“Kita telah terlalu lama memunggungi laut, memunggungi samudera, dan memunggungi selat dan teluk. Ini saatnya kita mengembalikan semuanya sehingga ‘Jalesveva Jayamahe’, di laut justru kita jaya, sebagai semboyan kita di masa lalu bisa kembali”. Demikian salah satu petikan pidato kenegaraan Joko Widodo pasca dilantik Majelis Permusyawaratan Rakyat tempo hari. Jokowi lagi-lagi menegaskan bahwa sebagai negara maritim, kita perlu menguatkan identitas kemaritiman sebagai arah pembangunan Indonesia.

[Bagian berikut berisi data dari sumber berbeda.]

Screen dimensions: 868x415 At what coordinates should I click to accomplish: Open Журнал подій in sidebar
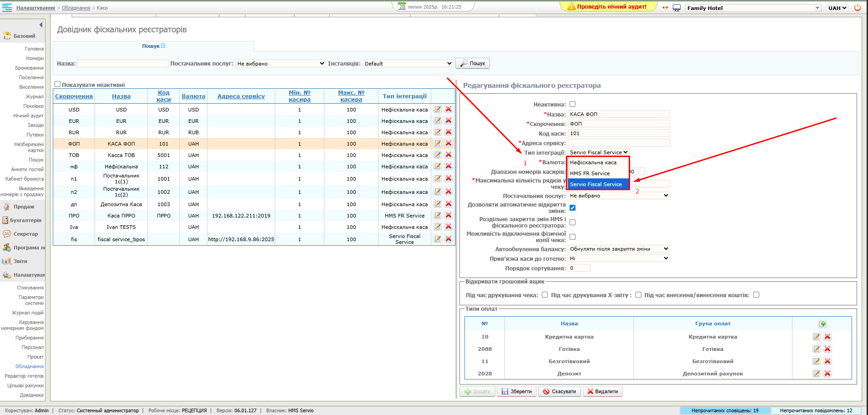28,313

Visi Jokowi terhadap pengembangan sektor maritim kembali menguatkan diskursus pengembangan potensi kelautan di Indonesia. Selama ini, sebagai negara yang berbasiskan kepulauan, arah pembangunan yang dicanangkan tak sejalan dengan karakteristik geografisnya. Orientasi pembangunan di Indonesia terfokus pada prinsip kontinen. Padahal wilayah Indonesia merupakan negara maritim yang ditandai dengan area lautan yang luas dengan ribuan pulau, bukan berciri daratan dengan pulau yang dikelilingi pantai dan laut.
Akibatnya, sumber daya kelautan hanya dilirik sebelah mata. Pelabuhan dan sarana prasarana kemaritiman belum dioptimalkan sebagai tulang punggung perekonomian nasional. Tidak mengherankan apabila sektor ekonomi kelautan hanya berkontribusi sekitar 20-an persen dari total PDB nasional. Bahkan, Prof. Dr. Ir. Rokhmin Dhahuri, M.S., Guru Besar Fakultas Pertanian dan Ilmu Kelautan IPB menyesalkan, potensi perikanan sebesar 65 juta ton per tahun baru 20 persennya saja yang telah dimanfaatkan.
Pembangunan yang tidak memperhatikan fakta geografis ini berimplikasi pada fakta geopolitis, fakta sosial ekonomi, dan fakta ekologis (Thung Ju Lan: 2007). Akibatnya bangunan kebangsaan yang ditopang dengan ketiga hal itu bopeng di sana-sini. Sehingga tak ayal pembangunan di Indonesia terlihat berjalan lamban dan bahkan jalan di tempat.
Bijaknya, kita perlu menengok kembali kejayaan maritim di masa lampau. Para leluhur bangsa ini jauh-jauh hari sudah memaknai kebudayaan maritim sekaligus mewujudkannya dalam kebijakan nasionalnya. Pada masa lalu, bangsa Indonesia telah mampu menyatukan dirinya secara geografis dengan alam tempatnya bermukim. Kemampuan inilah yang berhasil mengantarkan beberapa kerajaan nusantara seperti Sriwijaya, Singasari, maupun Majapahit ke tampuk kejayaan. Namun sayangnya, kita seakan mengalami amnesia sejarah: lupa cara hidup di tengah-tengah laut yang maha kaya.
Mengembalikan kembali kejayaan maritim Indonesia bukanlah perkara mudah. Sebagai kebudayaan, identitas maritim perlu mencakup sistem gagasan, tindakan, dan hasil karya yang dihasilkan. Di dalam budaya terkandung ilmu pengetahuan, sosial, ekonomi, kebijakan, dan sebagainya. Seperangkat kerangka kebudayaan itulah yang perlu dikembangkan sebagai upaya pengembangan sektor maritim.
Mengingat diskursus ihwal kemaritiman ini kembali menarik untuk dikaji, dalam rangka ulang tahun UGM ke-65 dan Munas KAGAMA XII tahun 2014 di Kendari, KAGAMA juga akan mengusung persoalan ini menjadi tema besar. Bahasan ini akan tertuang dalam workshop bertajuk Revitalisasi Negara Maritim yang Berdaulat, Mandiri dan Berkepribadian sebagai salah satu rangkaian kegiatan Munas KAGAMA XII. Disamping itu, akan dibahas pula beberapa isu strategis perihal pengembangan Sumber Daya Manusia, Ipteks, dan Sumber Daya Alam. Dengan diadakannya forum ini, KAGAMA ingin menunjukkan bahwa alumni UGM yang tersebar di seantero penjuru dunia peduli pada pengembangan kualitas bangsa Indonesia di kancah internasional. Ini juga sebagai wujud dedikasi intelektual-intelektual Bulaksumur untuk berkontribusi menyumbangkan hasil pemikirannya demi kemajuan Indonesia.